◆ **Record set**:
========

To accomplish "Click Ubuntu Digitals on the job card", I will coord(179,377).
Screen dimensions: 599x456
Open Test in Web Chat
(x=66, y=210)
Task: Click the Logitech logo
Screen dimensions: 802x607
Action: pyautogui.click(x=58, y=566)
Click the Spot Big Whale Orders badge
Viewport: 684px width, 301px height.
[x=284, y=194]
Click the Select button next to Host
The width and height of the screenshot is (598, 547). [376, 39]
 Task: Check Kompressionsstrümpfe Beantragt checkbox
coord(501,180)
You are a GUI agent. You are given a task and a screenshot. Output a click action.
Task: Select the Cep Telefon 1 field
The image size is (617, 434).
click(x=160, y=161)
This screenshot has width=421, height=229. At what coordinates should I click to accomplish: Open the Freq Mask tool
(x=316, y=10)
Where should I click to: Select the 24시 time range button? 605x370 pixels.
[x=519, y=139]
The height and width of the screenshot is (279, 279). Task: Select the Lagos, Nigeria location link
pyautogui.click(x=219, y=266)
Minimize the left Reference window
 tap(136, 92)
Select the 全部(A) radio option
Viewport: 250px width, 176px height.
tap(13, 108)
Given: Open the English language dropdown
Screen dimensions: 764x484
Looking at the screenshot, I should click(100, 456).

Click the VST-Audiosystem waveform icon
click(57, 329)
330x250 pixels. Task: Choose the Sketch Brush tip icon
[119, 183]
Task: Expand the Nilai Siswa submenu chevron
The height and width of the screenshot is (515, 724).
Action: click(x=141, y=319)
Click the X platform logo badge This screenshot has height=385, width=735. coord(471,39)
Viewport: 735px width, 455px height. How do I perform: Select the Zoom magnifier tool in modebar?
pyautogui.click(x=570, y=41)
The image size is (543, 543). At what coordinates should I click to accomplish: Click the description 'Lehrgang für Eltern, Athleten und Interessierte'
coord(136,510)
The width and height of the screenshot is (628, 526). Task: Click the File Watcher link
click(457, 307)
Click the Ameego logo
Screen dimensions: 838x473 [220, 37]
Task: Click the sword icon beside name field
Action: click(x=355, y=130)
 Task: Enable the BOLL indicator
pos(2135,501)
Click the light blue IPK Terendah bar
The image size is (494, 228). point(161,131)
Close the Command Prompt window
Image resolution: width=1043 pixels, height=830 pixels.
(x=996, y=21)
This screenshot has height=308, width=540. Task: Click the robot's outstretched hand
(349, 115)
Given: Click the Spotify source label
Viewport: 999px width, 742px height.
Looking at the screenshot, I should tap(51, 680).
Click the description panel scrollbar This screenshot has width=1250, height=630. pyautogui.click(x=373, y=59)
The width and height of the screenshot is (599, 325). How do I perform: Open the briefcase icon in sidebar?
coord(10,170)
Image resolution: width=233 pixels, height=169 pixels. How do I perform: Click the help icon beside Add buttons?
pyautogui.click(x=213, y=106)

========

◆ **The task**: Reproduce the entries in full, exactly as written.

◆ **Solution for this problem**:
To accomplish "Click Ubuntu Digitals on the job card", I will coord(179,377).
Screen dimensions: 599x456
Open Test in Web Chat
(x=66, y=210)
Task: Click the Logitech logo
Screen dimensions: 802x607
Action: pyautogui.click(x=58, y=566)
Click the Spot Big Whale Orders badge
Viewport: 684px width, 301px height.
[x=284, y=194]
Click the Select button next to Host
The width and height of the screenshot is (598, 547). [376, 39]
 Task: Check Kompressionsstrümpfe Beantragt checkbox
coord(501,180)
You are a GUI agent. You are given a task and a screenshot. Output a click action.
Task: Select the Cep Telefon 1 field
The image size is (617, 434).
click(x=160, y=161)
This screenshot has width=421, height=229. At what coordinates should I click to accomplish: Open the Freq Mask tool
(x=316, y=10)
Where should I click to: Select the 24시 time range button? 605x370 pixels.
[x=519, y=139]
The height and width of the screenshot is (279, 279). Task: Select the Lagos, Nigeria location link
pyautogui.click(x=219, y=266)
Minimize the left Reference window
 tap(136, 92)
Select the 全部(A) radio option
Viewport: 250px width, 176px height.
tap(13, 108)
Given: Open the English language dropdown
Screen dimensions: 764x484
Looking at the screenshot, I should click(100, 456).

Click the VST-Audiosystem waveform icon
click(57, 329)
330x250 pixels. Task: Choose the Sketch Brush tip icon
[119, 183]
Task: Expand the Nilai Siswa submenu chevron
The height and width of the screenshot is (515, 724).
Action: click(x=141, y=319)
Click the X platform logo badge This screenshot has height=385, width=735. coord(471,39)
Viewport: 735px width, 455px height. How do I perform: Select the Zoom magnifier tool in modebar?
pyautogui.click(x=570, y=41)
The image size is (543, 543). At what coordinates should I click to accomplish: Click the description 'Lehrgang für Eltern, Athleten und Interessierte'
coord(136,510)
The width and height of the screenshot is (628, 526). Task: Click the File Watcher link
click(457, 307)
Click the Ameego logo
Screen dimensions: 838x473 [220, 37]
Task: Click the sword icon beside name field
Action: click(x=355, y=130)
 Task: Enable the BOLL indicator
pos(2135,501)
Click the light blue IPK Terendah bar
The image size is (494, 228). point(161,131)
Close the Command Prompt window
Image resolution: width=1043 pixels, height=830 pixels.
(x=996, y=21)
This screenshot has height=308, width=540. Task: Click the robot's outstretched hand
(349, 115)
Given: Click the Spotify source label
Viewport: 999px width, 742px height.
Looking at the screenshot, I should tap(51, 680).
Click the description panel scrollbar This screenshot has width=1250, height=630. pyautogui.click(x=373, y=59)
The width and height of the screenshot is (599, 325). How do I perform: Open the briefcase icon in sidebar?
coord(10,170)
Image resolution: width=233 pixels, height=169 pixels. How do I perform: Click the help icon beside Add buttons?
pyautogui.click(x=213, y=106)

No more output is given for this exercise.